In honor of my two hometowns, these front pages come from the Seattle Times, the Seattle Post-Intelligencer (where I worked in the business office) and The Gazette (Cedar Rapids, Iowa):

Thursday, November 06, 2008

Historic Election Nov. 4th, 2008

I am very proud that America elected our first African-American president. What a monumental moment in history! We've come a long way, America.

Congratulations, Barack Obama. You have been charged with the people's trust. Please honor that trust.

In my journalism class, supporters of President-elect Obama unanimously expressed how John McCain's concession speech moved them and deserved more attention by the mainstream media. As of this posting, I haven't seen the speech, so click and watch it with me:

Why I didn't vote for Obama

Barack Obama in his own words:

On the Constitution: "When we get in a tussle, we appeal to the Founding Fathers and the Constitution's ratifiers to give direction. Some, like Justice Scalia, conclude that the original understanding must be followed and if we obey this rule, democracy is respected. Others, like Justice Breyers, insist that sometimes the original understanding can take you only so far--that on the truly big arguments, we have to take context, history, and the practical outcomes of a decision into account. I have to side with Justice Breyer's view of the Constitution--that it is not a static but rather a living document and must be read in the context of an ever-changing world." (The Audacity of Hope, by Barack Obama, p. 89-92, October 1, 2006)

On abortion: "The first thing I'd do as president is sign the Freedom of Choice Act. That's the first thing I'd do." [FOCA is legislation sponsored by Obama and 18 other senators that would "abolish all state laws limiting or regulating abortion," including the federal ban on partial birth abortion]." (Barack Obama's speech before Planned Parenthood Action Fund, July 17, 2007)

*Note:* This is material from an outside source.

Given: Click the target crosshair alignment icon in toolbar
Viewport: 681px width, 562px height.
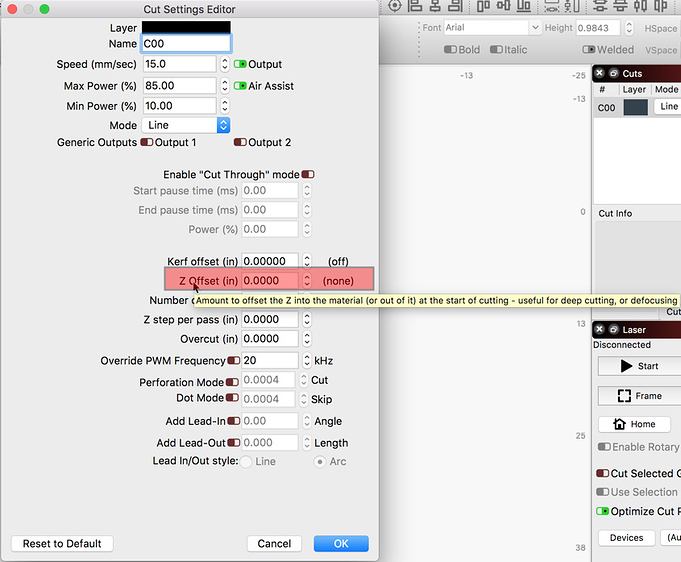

On sex education for students: Voted YES to amend the Illinois School Code and Comprehensive Health Education Act (Bill No. SB0099), changing the law covering 6th-12th grade students to include all students in grades K-12; granted, the bill includes the term "age-appropriate," but although it provides a specific section defining terms such as "factual information" and "medically accurate," it fails to specify or define "age appropriate," leaving it wide open to interpretation. (January 11, 2005)
Later Obama addessed the controversy over this legislation: "I remember him [Alan Keyes] using this in a, his campaign against me saying, [mimicking Keyes] 'Barack Obama supports teaching sex education to kindergartners.' [Laughter] And, which I didn’t know what to tell him. But it’s the right thing to do, you know, to provide age-appropriate sex education, science-based sex education in the schools." (July 17, 2007)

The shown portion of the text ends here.